The mucus layer of the respiratory tract has a defensive role because it contains soluble glycoproteins that are rich in sialic acids, which are cell receptors for some viruses. When influenza virions enter the respiratory tract, they are thought to be trapped in mucus where they bind sialic acids, preventing infection of the underlying cells. The role of NA in penetration of the mucus layer was studied in frozen sections of human tracheal and bronchial tissues, in which the mucus layer is preserved. Influenza A virions bind to this mucus layer; the interaction is blocked when the tissues are first treated with a bacterial neuramindase, which removes sialic acids from glycoproteins. These observations indicate that the mucus layer of human airway epithelial cells contain sialic acid-containing decoys that bind influenza A viruses.
Human salivary mucins, which approximate the mucus of the human respiratory tract, can protect cultured cells from influenza virus infection.
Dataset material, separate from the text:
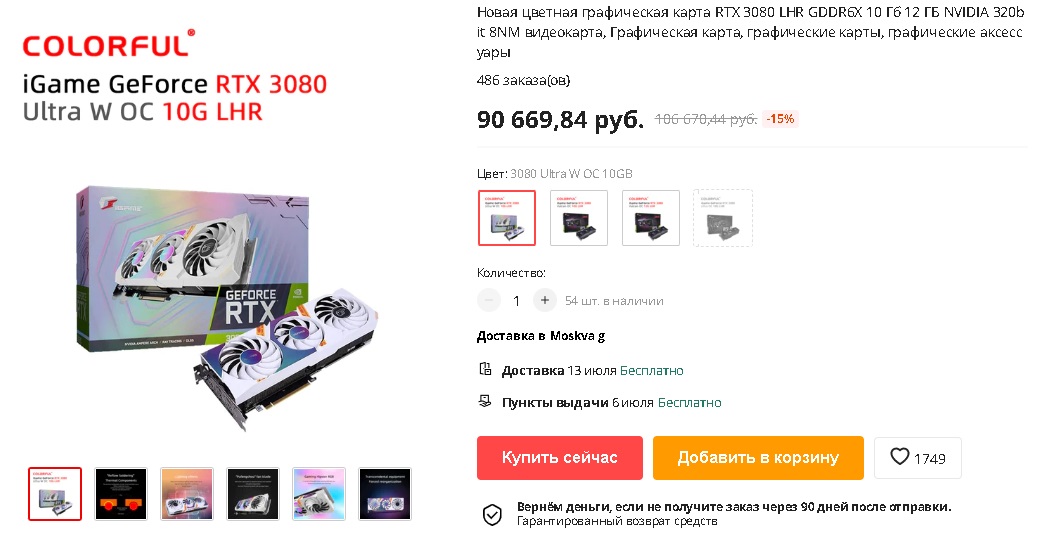Click the heart wishlist icon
The protective effect can be achieved by simply adding the mucins to cells. The inhibitory effect is dependent on the sialic acid content of the mucins: fewer cells are infected when higher concentrations are used. In contrast, porcine salivary mucins do not substantially reduce influenza virus infection. The type of sialic acids and the virus strain also determine the extent of protection.
To determine the role of the viral NA in mucin-mediated inhibition, Tamiflu was mixed with virus before infection of mucus-coated cells. The presence of Tamiflu increased the inhibition of infection caused by mucins, indicating that the sialic acid-cleaving (sialidase) activity of NA is needed to overcome inhibition by human salivary mucins. When influenza virions are incubated with human salivary mucins linked to beads, sialic acids are cleaved from mucins, and this enzymatic activity is inhibited by Tamiflu. Human salivary mucins inhibit NA by binding to the active site of the enzyme.
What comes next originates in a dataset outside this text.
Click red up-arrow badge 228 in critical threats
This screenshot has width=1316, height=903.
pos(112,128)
These studies establish a clear role for the influenza viral NA in bypassing the defenses of the mucosal barrier. An important message is that not all strains of influenza virus are equally inhibited by mucus; presumably this property is one of many that determines viral virulence. The balance between how tightly the viral HA binds to sialic acids, and how well the NA cleaves them, is probably one predictor of how well we our protected by our mucus.